#### WRITTEN PROBLEM:
Reproduce verbatim every line from the one containing "Viewport: 807px width, 638px" through the final line, inclusive, leaving out the pictures.
╭─ SUPPLIED MATERIAL
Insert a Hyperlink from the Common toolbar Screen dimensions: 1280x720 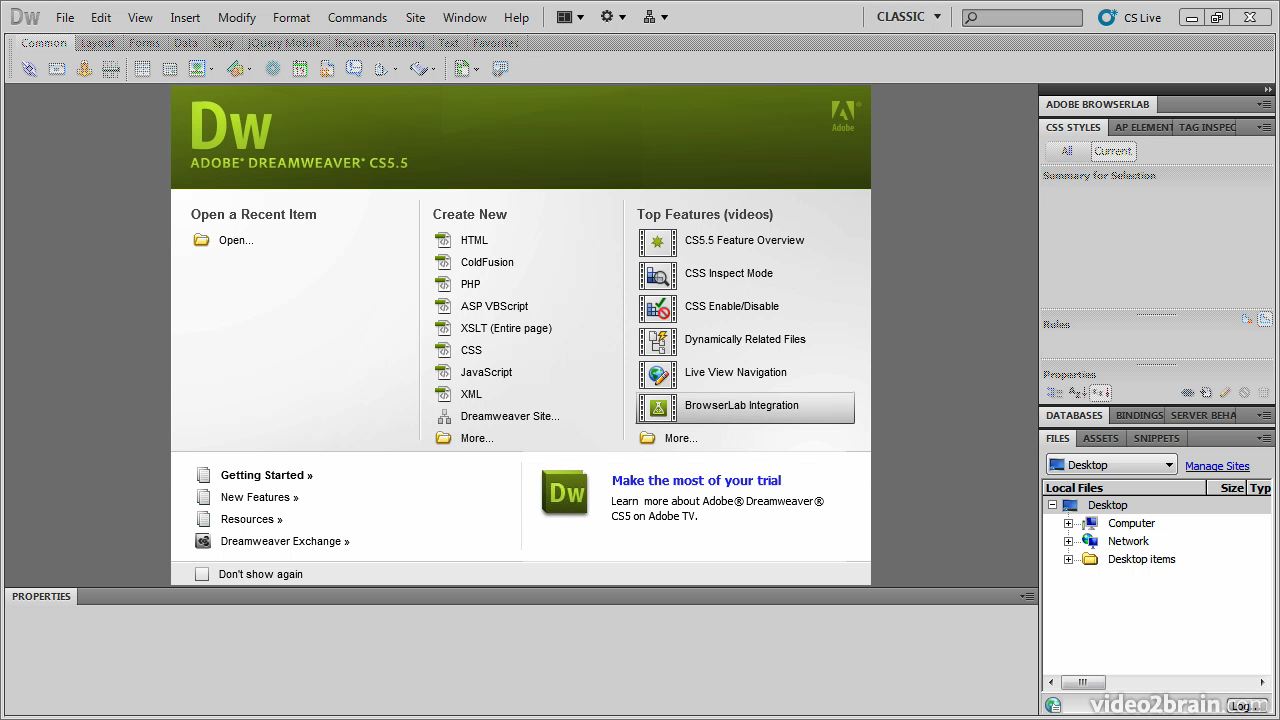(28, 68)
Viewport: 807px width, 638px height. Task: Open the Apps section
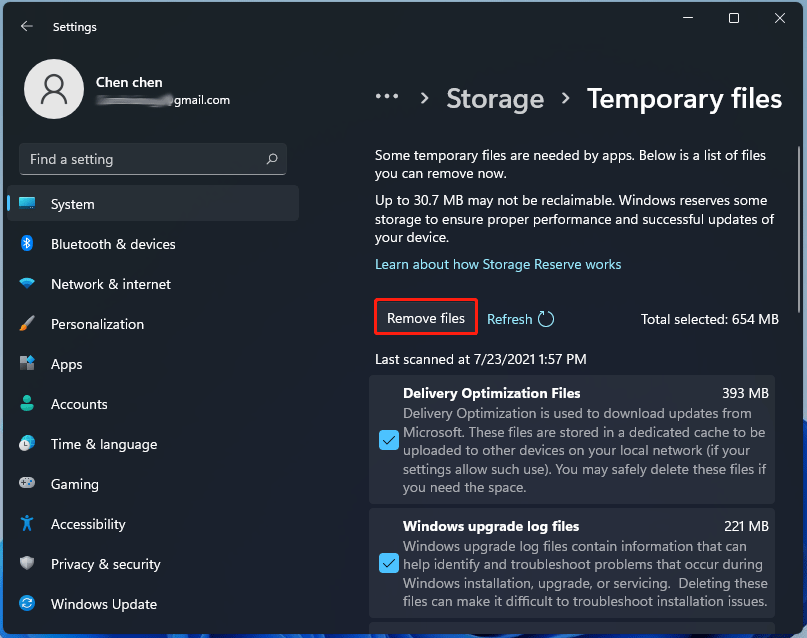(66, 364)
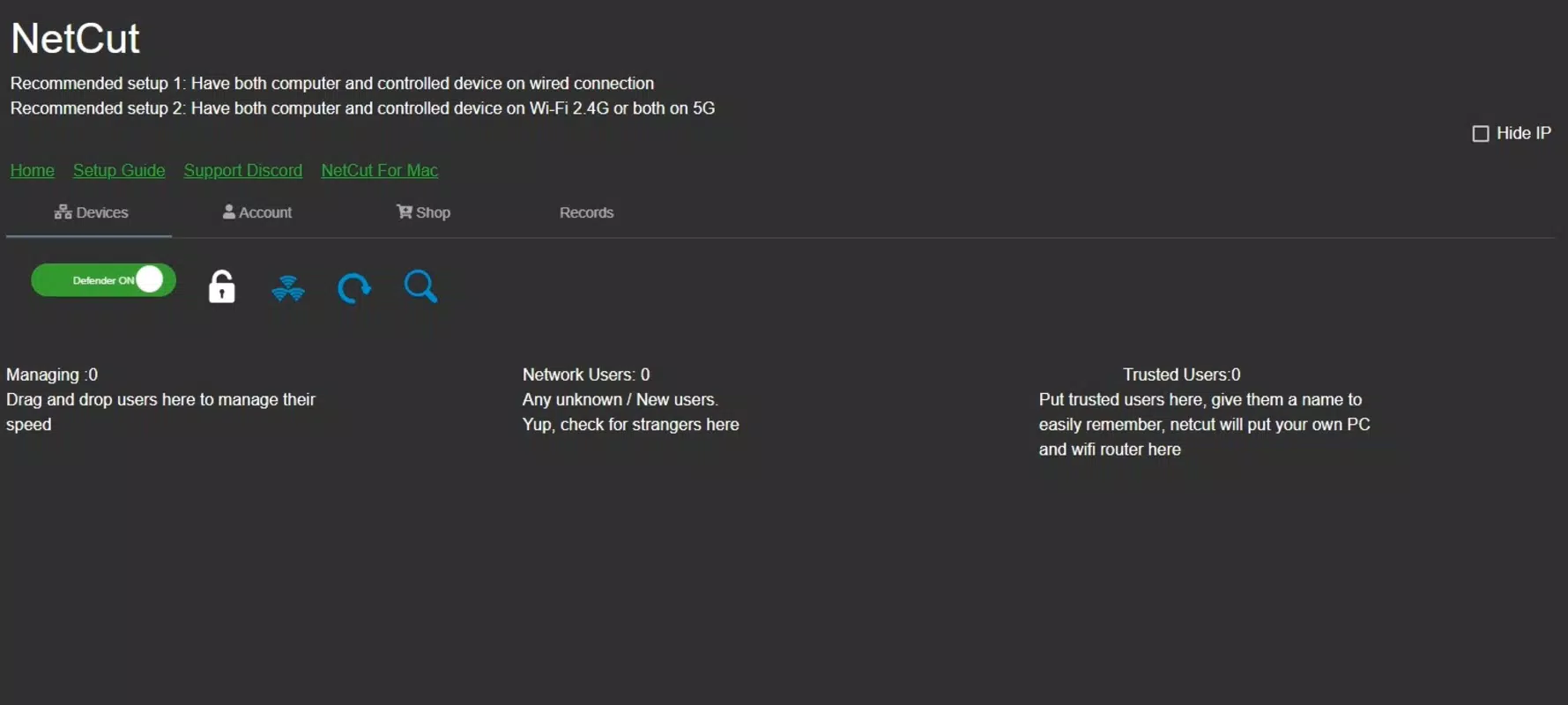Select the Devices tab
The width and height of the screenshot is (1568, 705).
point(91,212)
╰─
#### TASK OUTPUT:
Viewport: 807px width, 638px height. Task: Open the Apps section
(66, 364)
Select the Devices tab
The width and height of the screenshot is (1568, 705).
point(91,212)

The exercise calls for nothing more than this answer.